On Friday 5th of October we launched Nothing To Envy at a packed event at the Frontline Club. Over 100 people joined us to hear about the project and listen to the speakers: North Korean Defectors – Kim Song-ju and Choi Joong-hwa, expert North Korea analyst – Aidan Foster-Carter and Amnesty researcher – Rajiv Narayan. This is the first of a series of events that we will be hosting over the next few months to help give context to the project and raise awareness about the issues it addresses.
Nothing to Envy Director, Andy Glynne introduced the evening with a short teaser for the film and spoke about why this project is so important. The majority of us seem to know very little about North Korea and the human rights abuses that take place there at the hands of the state and the ways in which ordinary citizens are affected by this.
“The basic freedoms that we take for granted are sadly missing in North Korea.”
Aidan Foster-Carter started the discussion with some important historical context, giving us an overview of how things have (or haven’t) changed since the Democratic People’s Republic of Korea was established. He talked about the cult of personality that surrounds the leaders, who are deified: “If you’re told your leader is God and then they die of course you’re going to cry” and stated that in his experience the North Korean discussion tends to focus on their nuclear capabilities, and that human rights tend to get played down.
“One country, two worlds… South Korea wastes more food than North Korea eats.”

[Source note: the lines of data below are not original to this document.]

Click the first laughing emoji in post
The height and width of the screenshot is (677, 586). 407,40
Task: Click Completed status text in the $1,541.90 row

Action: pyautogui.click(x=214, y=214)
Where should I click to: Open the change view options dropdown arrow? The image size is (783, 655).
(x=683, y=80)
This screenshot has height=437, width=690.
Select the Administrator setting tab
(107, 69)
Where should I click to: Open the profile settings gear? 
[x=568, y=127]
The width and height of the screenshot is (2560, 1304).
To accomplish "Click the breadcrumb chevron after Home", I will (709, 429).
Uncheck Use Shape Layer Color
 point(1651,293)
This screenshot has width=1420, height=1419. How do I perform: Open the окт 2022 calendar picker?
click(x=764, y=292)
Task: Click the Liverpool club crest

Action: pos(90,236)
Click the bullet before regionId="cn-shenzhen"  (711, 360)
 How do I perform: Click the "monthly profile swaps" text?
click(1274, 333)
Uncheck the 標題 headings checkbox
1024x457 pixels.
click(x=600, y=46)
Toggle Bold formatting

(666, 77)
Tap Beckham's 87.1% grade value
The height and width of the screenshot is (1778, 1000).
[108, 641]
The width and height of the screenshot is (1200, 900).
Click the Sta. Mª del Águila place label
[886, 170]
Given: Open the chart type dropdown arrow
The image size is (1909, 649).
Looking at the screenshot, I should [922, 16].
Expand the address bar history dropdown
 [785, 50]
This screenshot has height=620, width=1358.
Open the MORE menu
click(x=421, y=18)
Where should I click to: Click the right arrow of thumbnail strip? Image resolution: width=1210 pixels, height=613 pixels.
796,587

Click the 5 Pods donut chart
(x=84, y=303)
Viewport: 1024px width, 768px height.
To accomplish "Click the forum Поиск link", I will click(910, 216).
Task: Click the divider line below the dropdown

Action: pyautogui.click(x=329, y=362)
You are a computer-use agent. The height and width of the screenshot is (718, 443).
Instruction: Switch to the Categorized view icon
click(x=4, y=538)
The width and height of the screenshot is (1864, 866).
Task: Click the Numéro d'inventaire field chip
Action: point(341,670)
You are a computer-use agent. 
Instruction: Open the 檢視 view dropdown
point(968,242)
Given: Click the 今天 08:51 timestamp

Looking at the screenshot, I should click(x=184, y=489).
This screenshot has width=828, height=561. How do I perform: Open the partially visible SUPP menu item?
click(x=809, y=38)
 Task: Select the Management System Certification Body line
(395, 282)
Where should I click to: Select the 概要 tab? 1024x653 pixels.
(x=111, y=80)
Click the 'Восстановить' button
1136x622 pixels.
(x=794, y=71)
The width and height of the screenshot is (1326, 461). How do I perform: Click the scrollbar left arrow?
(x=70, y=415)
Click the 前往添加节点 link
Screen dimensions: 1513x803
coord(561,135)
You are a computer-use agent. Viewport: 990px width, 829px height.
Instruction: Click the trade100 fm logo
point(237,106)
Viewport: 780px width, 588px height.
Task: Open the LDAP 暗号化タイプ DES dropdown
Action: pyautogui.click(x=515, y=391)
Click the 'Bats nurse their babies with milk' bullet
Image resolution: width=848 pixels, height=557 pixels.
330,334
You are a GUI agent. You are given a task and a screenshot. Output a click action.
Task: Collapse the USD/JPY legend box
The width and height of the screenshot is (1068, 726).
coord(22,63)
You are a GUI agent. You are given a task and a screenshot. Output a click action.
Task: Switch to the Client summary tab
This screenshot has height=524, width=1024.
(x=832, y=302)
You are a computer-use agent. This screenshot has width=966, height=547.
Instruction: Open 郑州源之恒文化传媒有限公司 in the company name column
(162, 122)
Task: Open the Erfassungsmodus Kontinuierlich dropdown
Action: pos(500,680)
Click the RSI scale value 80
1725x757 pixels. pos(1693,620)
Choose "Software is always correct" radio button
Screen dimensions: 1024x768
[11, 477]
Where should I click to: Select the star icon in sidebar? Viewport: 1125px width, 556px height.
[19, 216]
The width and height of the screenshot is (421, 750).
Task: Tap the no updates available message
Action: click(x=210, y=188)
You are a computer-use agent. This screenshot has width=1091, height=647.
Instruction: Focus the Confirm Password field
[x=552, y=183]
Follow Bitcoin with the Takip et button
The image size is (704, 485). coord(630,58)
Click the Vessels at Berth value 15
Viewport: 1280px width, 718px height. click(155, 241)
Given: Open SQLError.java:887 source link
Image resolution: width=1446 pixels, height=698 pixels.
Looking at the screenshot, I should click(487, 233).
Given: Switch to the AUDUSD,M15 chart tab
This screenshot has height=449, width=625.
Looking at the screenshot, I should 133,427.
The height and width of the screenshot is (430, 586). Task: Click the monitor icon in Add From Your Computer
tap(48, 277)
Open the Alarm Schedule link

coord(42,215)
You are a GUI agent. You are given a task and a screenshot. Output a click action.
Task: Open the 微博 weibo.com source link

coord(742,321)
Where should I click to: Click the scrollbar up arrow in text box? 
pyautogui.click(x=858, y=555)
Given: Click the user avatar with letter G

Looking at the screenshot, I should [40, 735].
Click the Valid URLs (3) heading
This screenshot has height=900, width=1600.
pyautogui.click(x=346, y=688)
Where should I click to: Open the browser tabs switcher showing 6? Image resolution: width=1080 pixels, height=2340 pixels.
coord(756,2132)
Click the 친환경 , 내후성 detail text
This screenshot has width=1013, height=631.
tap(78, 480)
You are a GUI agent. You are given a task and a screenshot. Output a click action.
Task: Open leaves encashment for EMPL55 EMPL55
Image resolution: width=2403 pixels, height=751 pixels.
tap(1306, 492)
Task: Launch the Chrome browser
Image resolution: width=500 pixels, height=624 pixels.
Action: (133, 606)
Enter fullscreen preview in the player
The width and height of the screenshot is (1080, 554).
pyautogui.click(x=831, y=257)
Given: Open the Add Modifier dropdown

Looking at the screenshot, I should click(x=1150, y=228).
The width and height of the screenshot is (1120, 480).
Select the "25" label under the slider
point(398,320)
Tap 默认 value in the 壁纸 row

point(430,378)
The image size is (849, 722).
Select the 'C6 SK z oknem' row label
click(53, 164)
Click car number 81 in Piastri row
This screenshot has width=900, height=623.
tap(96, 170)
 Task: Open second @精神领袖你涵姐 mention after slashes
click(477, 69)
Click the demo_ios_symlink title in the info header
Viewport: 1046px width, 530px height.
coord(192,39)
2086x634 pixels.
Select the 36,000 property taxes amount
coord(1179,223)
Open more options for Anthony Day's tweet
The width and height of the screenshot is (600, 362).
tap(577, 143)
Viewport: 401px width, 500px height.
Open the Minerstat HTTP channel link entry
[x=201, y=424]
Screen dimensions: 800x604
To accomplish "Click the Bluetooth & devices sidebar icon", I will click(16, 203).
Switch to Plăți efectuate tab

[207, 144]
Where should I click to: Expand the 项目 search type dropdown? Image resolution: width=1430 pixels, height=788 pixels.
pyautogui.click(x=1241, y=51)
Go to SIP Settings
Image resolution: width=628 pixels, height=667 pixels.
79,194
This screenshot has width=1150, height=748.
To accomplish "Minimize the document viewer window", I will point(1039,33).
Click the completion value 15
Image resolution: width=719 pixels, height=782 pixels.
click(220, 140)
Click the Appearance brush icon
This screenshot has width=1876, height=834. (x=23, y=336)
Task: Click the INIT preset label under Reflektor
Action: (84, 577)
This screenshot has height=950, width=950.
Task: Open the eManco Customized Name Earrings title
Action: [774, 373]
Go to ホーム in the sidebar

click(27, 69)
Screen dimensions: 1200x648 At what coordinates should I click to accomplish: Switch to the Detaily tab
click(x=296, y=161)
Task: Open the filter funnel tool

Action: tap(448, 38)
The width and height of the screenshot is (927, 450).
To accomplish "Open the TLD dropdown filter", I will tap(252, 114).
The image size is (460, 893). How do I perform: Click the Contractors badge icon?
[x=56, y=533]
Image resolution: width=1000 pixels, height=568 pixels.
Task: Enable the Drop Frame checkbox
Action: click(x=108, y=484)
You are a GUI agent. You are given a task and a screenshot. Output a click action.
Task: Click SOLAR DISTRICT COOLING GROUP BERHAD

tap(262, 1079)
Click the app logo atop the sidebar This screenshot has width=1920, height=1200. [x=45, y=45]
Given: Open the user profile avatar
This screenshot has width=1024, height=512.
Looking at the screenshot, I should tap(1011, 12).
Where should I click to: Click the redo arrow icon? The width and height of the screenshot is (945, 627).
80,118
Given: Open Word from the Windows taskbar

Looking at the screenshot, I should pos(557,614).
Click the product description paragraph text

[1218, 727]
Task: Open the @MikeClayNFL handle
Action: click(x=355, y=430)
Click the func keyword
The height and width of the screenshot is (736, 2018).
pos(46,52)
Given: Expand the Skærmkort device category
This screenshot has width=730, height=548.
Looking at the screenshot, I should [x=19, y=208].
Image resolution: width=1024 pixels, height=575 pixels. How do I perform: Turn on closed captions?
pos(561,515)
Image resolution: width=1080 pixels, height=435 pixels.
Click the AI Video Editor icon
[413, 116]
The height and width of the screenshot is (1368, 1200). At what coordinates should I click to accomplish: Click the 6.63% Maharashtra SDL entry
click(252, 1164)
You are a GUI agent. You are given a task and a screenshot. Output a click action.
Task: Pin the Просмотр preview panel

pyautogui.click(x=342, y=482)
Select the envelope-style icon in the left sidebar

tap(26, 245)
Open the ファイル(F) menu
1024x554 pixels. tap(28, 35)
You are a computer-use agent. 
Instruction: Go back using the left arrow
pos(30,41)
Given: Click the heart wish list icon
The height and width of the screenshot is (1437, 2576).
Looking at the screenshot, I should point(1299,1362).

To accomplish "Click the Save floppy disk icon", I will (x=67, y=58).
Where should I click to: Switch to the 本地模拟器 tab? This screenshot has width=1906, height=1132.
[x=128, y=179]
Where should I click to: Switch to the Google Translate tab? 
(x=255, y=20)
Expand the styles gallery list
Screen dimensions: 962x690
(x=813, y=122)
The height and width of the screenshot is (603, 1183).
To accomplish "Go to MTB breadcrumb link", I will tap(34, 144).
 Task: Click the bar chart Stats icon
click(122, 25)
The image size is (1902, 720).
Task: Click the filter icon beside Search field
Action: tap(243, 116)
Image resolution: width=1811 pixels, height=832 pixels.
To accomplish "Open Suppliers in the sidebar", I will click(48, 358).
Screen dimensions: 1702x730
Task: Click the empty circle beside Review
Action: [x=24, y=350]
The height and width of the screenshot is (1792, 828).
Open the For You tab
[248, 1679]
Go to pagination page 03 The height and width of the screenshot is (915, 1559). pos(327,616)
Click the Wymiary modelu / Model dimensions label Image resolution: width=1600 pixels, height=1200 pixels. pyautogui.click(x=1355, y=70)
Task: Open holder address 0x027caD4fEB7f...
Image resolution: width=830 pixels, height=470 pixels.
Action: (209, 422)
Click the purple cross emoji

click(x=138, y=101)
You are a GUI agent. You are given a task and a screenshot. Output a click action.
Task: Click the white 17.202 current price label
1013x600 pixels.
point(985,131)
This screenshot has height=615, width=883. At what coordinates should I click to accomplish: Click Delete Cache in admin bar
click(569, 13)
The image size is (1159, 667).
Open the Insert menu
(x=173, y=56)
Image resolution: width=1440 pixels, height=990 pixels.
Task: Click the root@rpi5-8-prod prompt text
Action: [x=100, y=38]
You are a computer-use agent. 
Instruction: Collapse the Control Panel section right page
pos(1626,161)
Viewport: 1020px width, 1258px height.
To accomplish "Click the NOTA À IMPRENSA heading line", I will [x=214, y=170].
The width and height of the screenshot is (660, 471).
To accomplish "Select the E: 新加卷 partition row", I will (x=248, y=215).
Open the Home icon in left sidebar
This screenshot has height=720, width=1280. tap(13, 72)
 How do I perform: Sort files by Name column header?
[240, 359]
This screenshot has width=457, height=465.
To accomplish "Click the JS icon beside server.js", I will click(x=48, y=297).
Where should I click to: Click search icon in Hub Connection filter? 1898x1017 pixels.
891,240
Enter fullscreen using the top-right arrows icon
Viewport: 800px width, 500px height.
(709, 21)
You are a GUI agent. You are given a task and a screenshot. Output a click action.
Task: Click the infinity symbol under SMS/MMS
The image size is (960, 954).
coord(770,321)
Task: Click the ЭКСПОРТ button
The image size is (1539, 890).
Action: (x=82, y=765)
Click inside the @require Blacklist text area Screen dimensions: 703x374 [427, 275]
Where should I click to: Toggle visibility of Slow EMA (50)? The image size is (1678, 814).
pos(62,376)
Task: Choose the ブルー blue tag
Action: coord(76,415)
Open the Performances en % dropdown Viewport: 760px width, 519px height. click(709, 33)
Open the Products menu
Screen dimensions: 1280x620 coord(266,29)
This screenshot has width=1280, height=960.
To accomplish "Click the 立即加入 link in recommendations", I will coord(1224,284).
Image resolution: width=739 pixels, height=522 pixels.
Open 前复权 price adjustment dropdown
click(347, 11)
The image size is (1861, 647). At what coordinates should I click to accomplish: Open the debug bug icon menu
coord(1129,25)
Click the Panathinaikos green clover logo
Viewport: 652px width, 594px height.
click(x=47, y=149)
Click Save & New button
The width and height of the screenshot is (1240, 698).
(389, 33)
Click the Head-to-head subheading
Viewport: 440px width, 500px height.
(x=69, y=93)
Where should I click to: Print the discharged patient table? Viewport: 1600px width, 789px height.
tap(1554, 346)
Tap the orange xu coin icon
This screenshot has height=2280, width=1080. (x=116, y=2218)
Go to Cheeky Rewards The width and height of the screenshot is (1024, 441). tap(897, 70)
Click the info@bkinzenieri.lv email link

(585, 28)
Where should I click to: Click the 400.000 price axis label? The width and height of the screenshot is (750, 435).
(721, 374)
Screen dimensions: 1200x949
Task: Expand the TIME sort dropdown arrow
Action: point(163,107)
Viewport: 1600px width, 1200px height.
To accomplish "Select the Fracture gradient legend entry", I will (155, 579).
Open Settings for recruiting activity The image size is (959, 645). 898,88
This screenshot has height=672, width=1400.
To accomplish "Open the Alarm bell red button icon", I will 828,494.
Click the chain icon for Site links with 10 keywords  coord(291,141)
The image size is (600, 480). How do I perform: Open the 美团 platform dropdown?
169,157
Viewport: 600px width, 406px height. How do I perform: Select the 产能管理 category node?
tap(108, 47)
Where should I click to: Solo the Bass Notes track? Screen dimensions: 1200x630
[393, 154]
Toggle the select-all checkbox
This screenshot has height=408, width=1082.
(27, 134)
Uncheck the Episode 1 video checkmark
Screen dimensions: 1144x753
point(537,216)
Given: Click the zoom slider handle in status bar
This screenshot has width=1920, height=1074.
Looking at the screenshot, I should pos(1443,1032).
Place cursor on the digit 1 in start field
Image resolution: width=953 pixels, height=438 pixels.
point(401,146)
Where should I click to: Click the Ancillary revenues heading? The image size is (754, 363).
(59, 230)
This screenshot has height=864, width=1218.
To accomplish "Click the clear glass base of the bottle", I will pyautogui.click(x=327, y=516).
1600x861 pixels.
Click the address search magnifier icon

“Whilst the situation in North Korea isn’t easily remedied, one thing we can change is how much people know about it.”
Aidan Foster-Carter was followed by Choi Joon-hwa and Kim Song-ju, defectors who gave vivid accounts of what life was like for them in North Korea. They described the premature loss of family members, the effects of poverty and indoctrination, and also detailed the brutalities they encountered upon repatriation after attempts to escape. Choi Joon-hwa stated that, “you cannot even attempt to think about leaving the country until you are ready to face death”. The consequences of defecting and speaking ill of the regime are far-reaching and mean harsh punishments for family members who are labelled as being ‘guilty by association’.
“The media often simplifies the situation… words cannot describe the situation in North Korea”
“As soon as I crossed the Tumen River I knew that the North Korean regime had deceived us”
We then heard from Amnesty International’s Rajiv Narayan who gave us some of the facts about North Korea’s human rights situation: approximately 200,000 people are currently imprisoned in labour camps; 2million (although this is a conservative estimate) people died in a famine in the 90s.
“The main problem we face with North Korea is lack of information”
We then moved onto a Q&A session, where audience members wanted to know how the defectors learnt about the outside world, and if/by what means media gets through. Kim Song-ju said that “very privileged few have access to radio, TVs etc. in North Korea so there’s virtually no knowledge of the outside world”. Choi Joong-hwa added that, “the Arab Spring was an uprising of mainly poor people – we need to mobilise the poor in North Korea using something other than digital means.”
We would like to thank everyone who attended this event, and our fantastic speakers without whom it would not have been possible.